The pump unit preferably includes a diaphragm which defines a pump fluid chamber. Variation in current generated when a pressure is applied to the diaphragm which is applied with a voltage is preferably inputted to the pump driver. The pump driver preferably computes an actual operational force of the movable unit according to determination of the variation in current that controls driving of the pump unit. The pump unit may include a diaphragm which defines a pump fluid chamber, a plurality of the fluid chambers may each be provided with an acoustic wave sensor that senses acoustic waves generated by the diaphragm, and the pump driver may compute an actual amount of displacement of the movable unit according to a determination by the acoustic wave sensors that control driving of the pump unit.
According to the invention, the operational force and the displacement of the movable unit are controlled by using a diaphragm, whereby a simple control-mechanism can be provided.
The pump driver preferably includes a table that computes an operational force and displacement of the movable unit from the determined acoustic waves and pressure. The propagation time or the phase of the acoustic waves, which the acoustic sensor determines, differs between cases where the movable unit applies the operational force to the exterior and where the movable unit does not apply the operational force to the exterior. Therefore, according to the present invention, the pump driver is provided with a table that computes the operational force and the amount of displacement of the movable unit from the determined acoustic waves and the pressure. With this arrangement, the pump driver can control the movable unit by referring to the table so that the movable unit moves by an optimum displacement amount according to the cases where the movable unit does not apply the operational force and where the movable unit applies the operational force. Therefore, the operational force can be controlled to be constant in any displacement state of the movable unit.
The movable unit preferably includes a light generator and a light receiver that oppose each other, or a light generating/receiving member and a reflector that oppose each other, and an actual operational force of the movable unit is preferably computed in accordance with determination by either the light receiver or the light generating/receiving member so that drive of the pump unit is controlled.
According to the invention, the operational force and the displacement of the movable unit are controlled by using either a light generator and a light receiver or a light generating/receiving member and a reflector, whereby a simple control mechanism can be provided.

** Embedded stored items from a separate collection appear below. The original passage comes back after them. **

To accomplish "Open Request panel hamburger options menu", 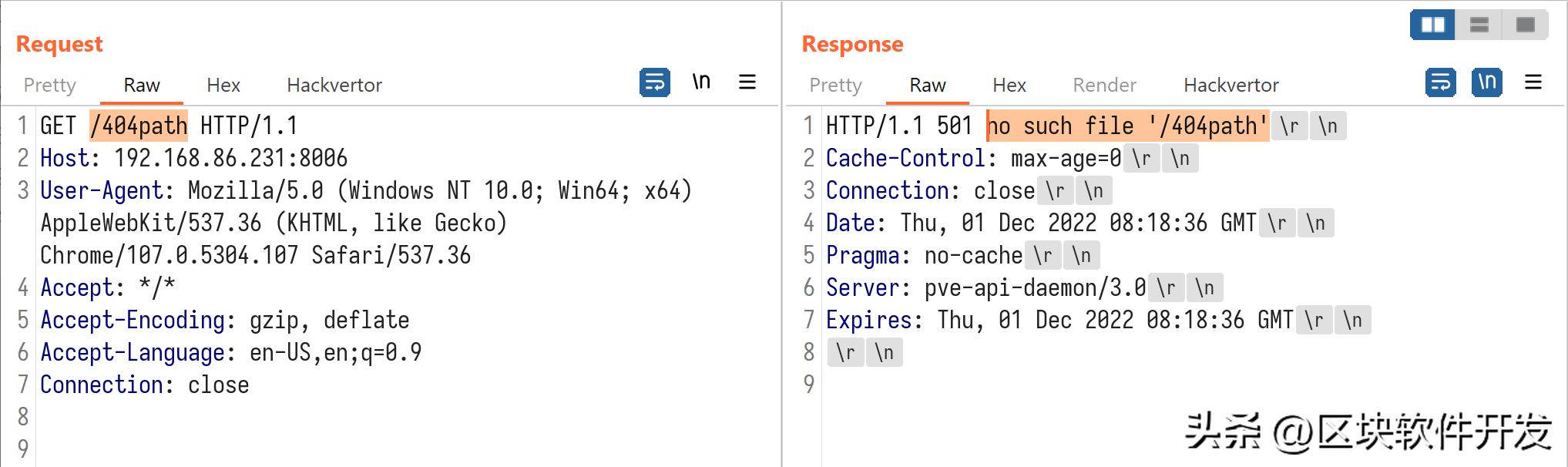I will tap(747, 82).
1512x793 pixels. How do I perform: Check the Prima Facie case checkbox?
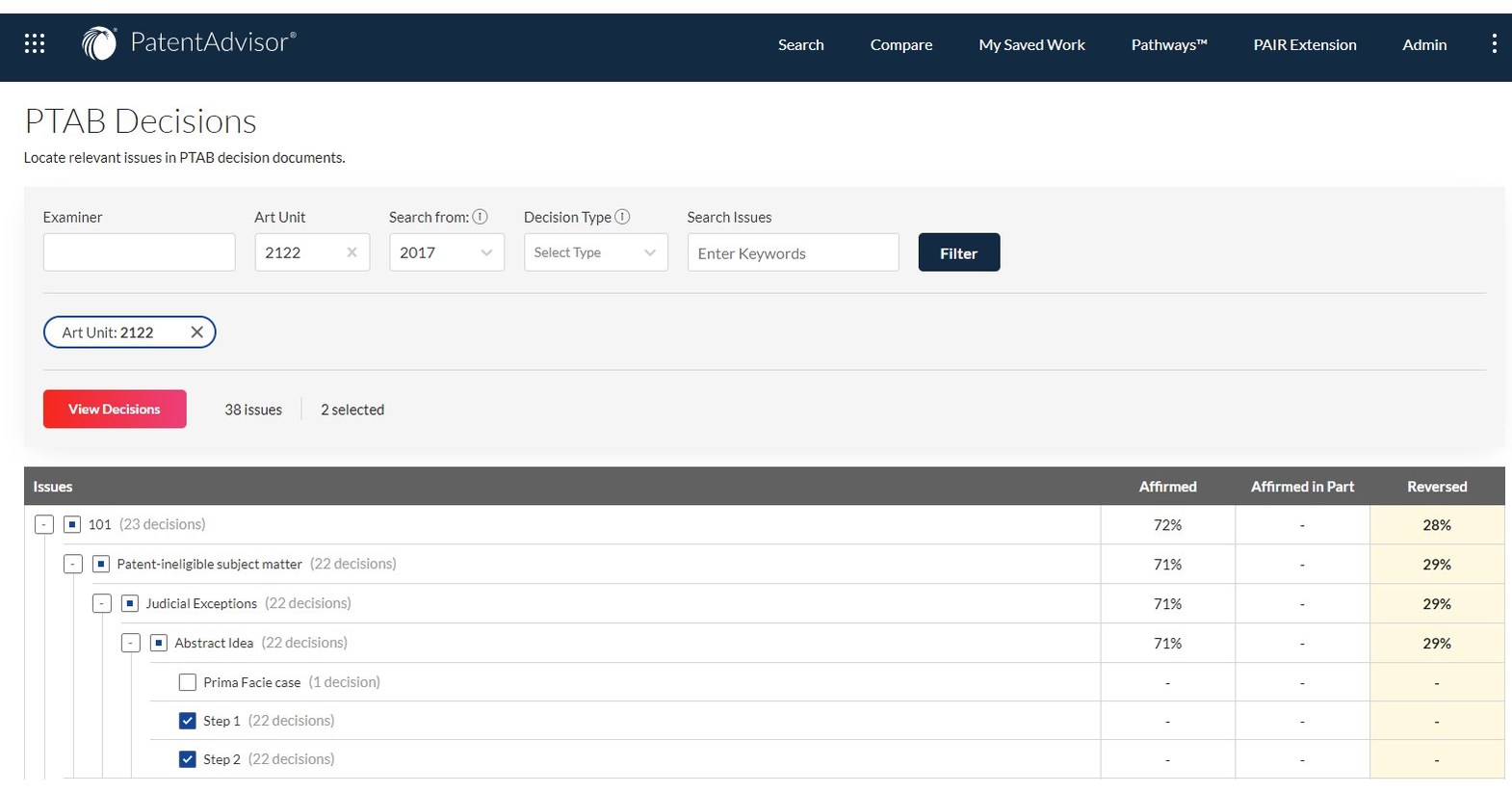pos(188,682)
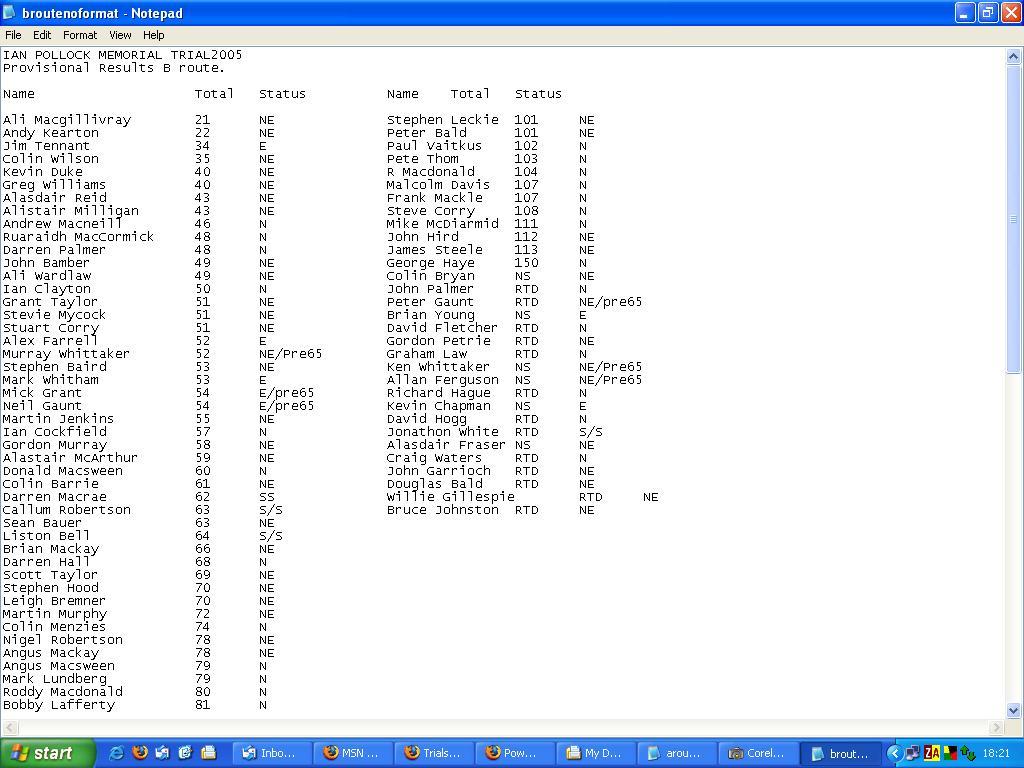Click ZoneAlarm tray icon
This screenshot has height=768, width=1024.
[x=932, y=753]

The pump driver preferably includes a table that computes an operational force and displacement of the movable unit from an amount of light which is determined by the light receiver or the light generating/receiving member.
According to the invention, the pump driver is provided with a table that computes an operational force and displacement of the movable unit from a determined light amount, whereby the pump driver can control the movable unit so that an optimum displacement of the movable unit is obtainable, by referring to the table, either when the operational force of the movable unit is applied or when the operational force thereof is not applied.